I was 12 the first time I contemplated suicide. I should have been thinking about boys and what color nail polish looked best. Instead I was trying to decide if taking a bunch of pills was the way to go, or if slitting my wrists was better.
My parents didn’t know. I never told anyone. There was a lot of drama in our home at the time. I’m not really sure what it was all about, but my parents fought. A lot. And I felt lonely, and afraid and trapped in darkness. I just wanted it to end. If I had been able to figure out a fool-proof method, I wouldn’t be here telling my story.
But I didn’t figure it out and I am here. And I want to share my story with you. Because it’s important.
I’m not sure how I coped for all those years. Life was chaotic and miserable. I remember spending a whole day lying on the couch, facing the wall and crying. There were big, blow-up fights with family members. Confusion, fear and depression were daily companions.
I remember the feeling of standing outside myself, watching myself yell and scream. I knew it was wrong. I knew I needed to stop, but I couldn’t. I literally could not stop myself. It was terrifying.
These episodes would be followed by a depression so deep I didn’t know if I’d ever find my way out. Sometimes I’d feel sure it would never end. That’s when the desire for the pain to stop grew so strong, I’d think about killing myself.
After 5 particularly difficult years, where I lost my mother, my aunt, my grandmother and my marriage, I became so depressed I was hurting myself and planning my suicide. Desperate, I took myself to the ER and was checked into the behavioral health unit of the local hospital. But it wasn’t until my second trip to the hospital that I was finally diagnosed as Bipolar. I was 42 years old.
No one should have to suffer that long. But in my family, mental illness was not allowed. It meant you were weak. So I suffered in silence, trying to be strong. Until I just couldn’t do it anymore.
People wonder what it is like to be bipolar. Its like being hijacked by a tornado. Imagine you are walking down the street. You have a destination in mind, you have things to do, you have a plan. Then a tornado comes roaring down the street and surrounds you. You try to keep moving forward but the winds are blowing you sideways and backwards. Things keep rushing past your face, things you need. You reach for them, but they are gone before you can wrap your fingers around them. People are outside the tornado. They are yelling at you. Some are giving orders, others advice, but you can’t really hear what they are saying and couldn’t follow directions even if you did. You might be giddy with excitement or angry at the interruption. That’s mania.
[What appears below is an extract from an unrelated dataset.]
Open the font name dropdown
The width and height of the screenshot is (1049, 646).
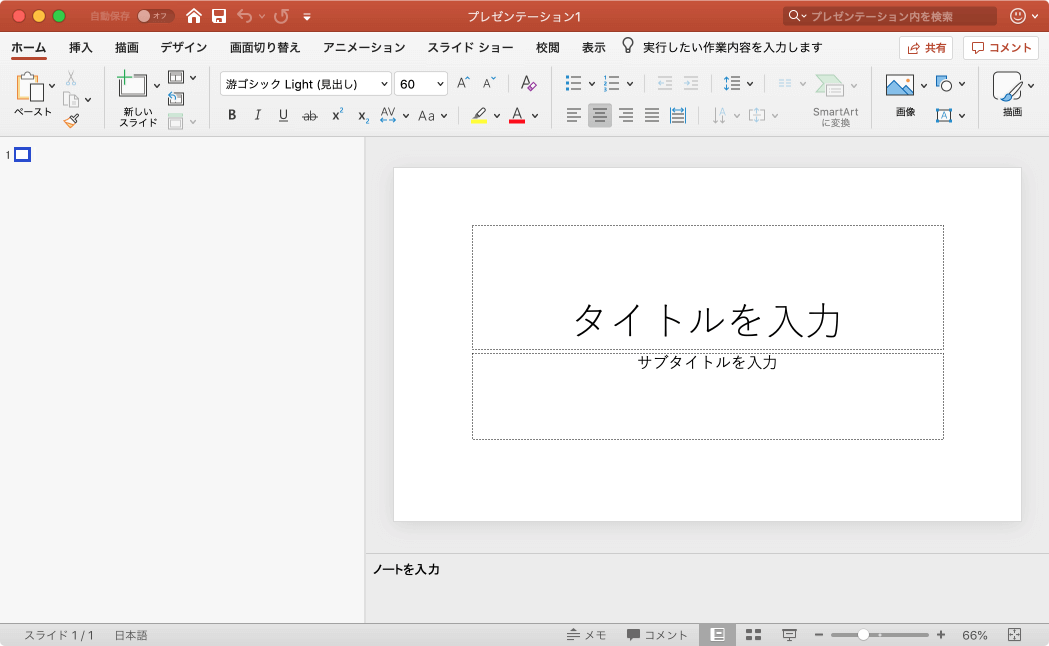pyautogui.click(x=384, y=84)
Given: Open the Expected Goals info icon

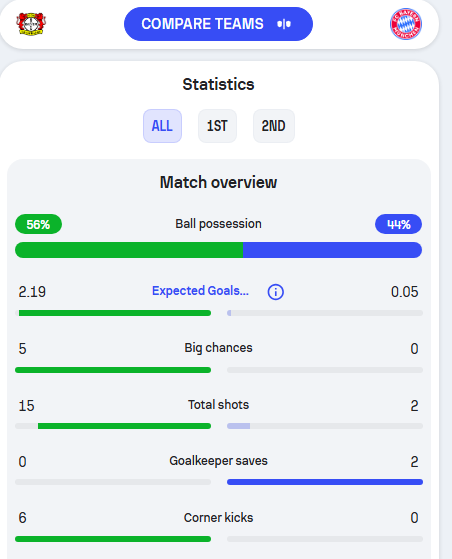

Then there is the other side, where you are weighed down with 2000 lbs of chain, where everything is gloomy and grey, like looking through a fog at night. Your body can barely move, your mind is encased in jello. People tell you to shake it off, to get up and do something. But the chains are so heavy you can barely walk and your mind just won’t function. You have so much to be thankful for, they say. But you can’t remember what. That’s depression.
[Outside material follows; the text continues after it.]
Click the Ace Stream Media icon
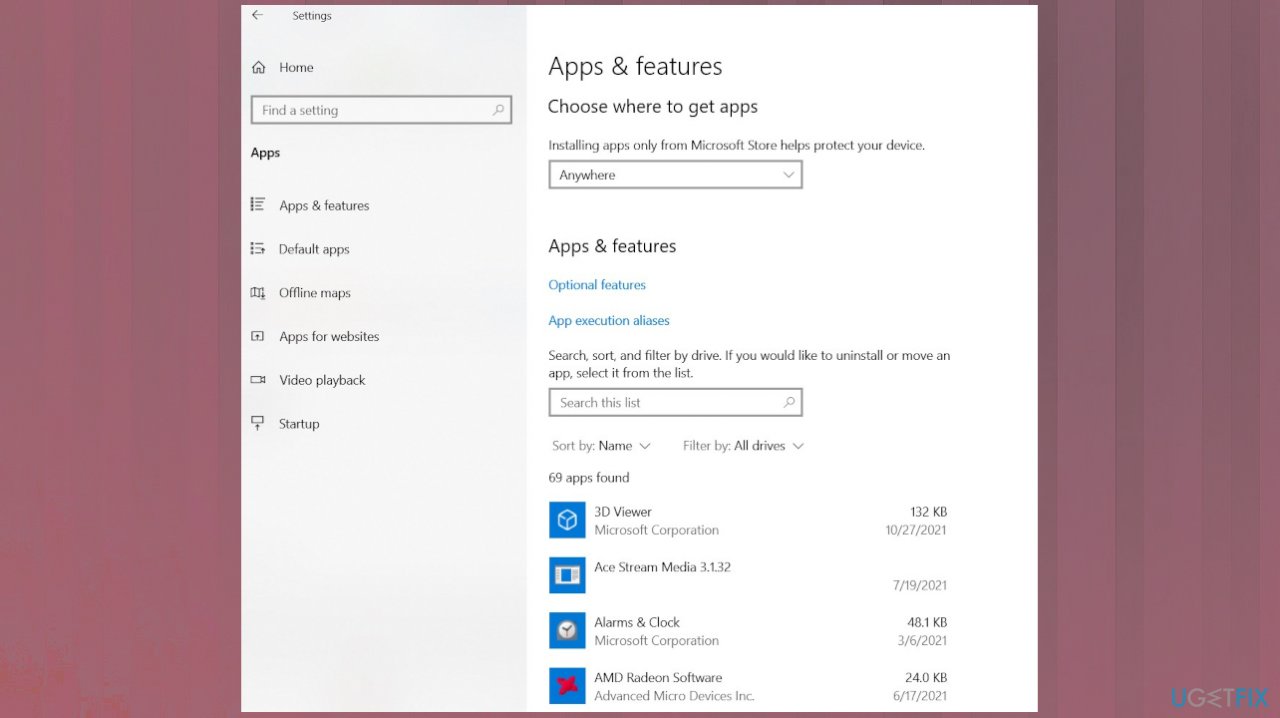 (567, 575)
It took me a few years to really figure out a wellness plan that worked for me, but now I am fairly stable. I still have episodes, but I am better able to manage them and get them under control before they do any real damage.
If there wasn’t so much stigma attached to mental illness, if I’d been more aware of the signs and symptoms, maybe I wouldn’t have suffered so long. Maybe my kids wouldn’t have memories of a screaming, raging mother, or one who just laid on the couch and cried. Maybe my life would have been a better.
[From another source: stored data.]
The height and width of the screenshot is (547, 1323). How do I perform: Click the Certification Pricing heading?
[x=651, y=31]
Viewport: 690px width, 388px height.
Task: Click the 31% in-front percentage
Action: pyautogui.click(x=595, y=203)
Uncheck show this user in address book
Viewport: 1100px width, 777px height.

It’s time to end the stigma and the prejudice. Mental illness is a physical abnormality in the brain. It is no different than having diabetes or a heart condition. It’s time it was recognized and treated as a real medical condition. It’s time for more research into better treatment options, ones that don’t mask our personalities and stifle our creativity. It’s time for hope.
A writer, speaker and mental health advocate, I am also something of a gypsy. I have spent most of my life moving around the country, from Michigan to Florida to Maine and now Phoenix, AZ. I even spent a year living in a tent.
When I am not writing, I like to knit, crochet, bake and color. Most days you can find me at home, computer on my lap and a far away look in my eye.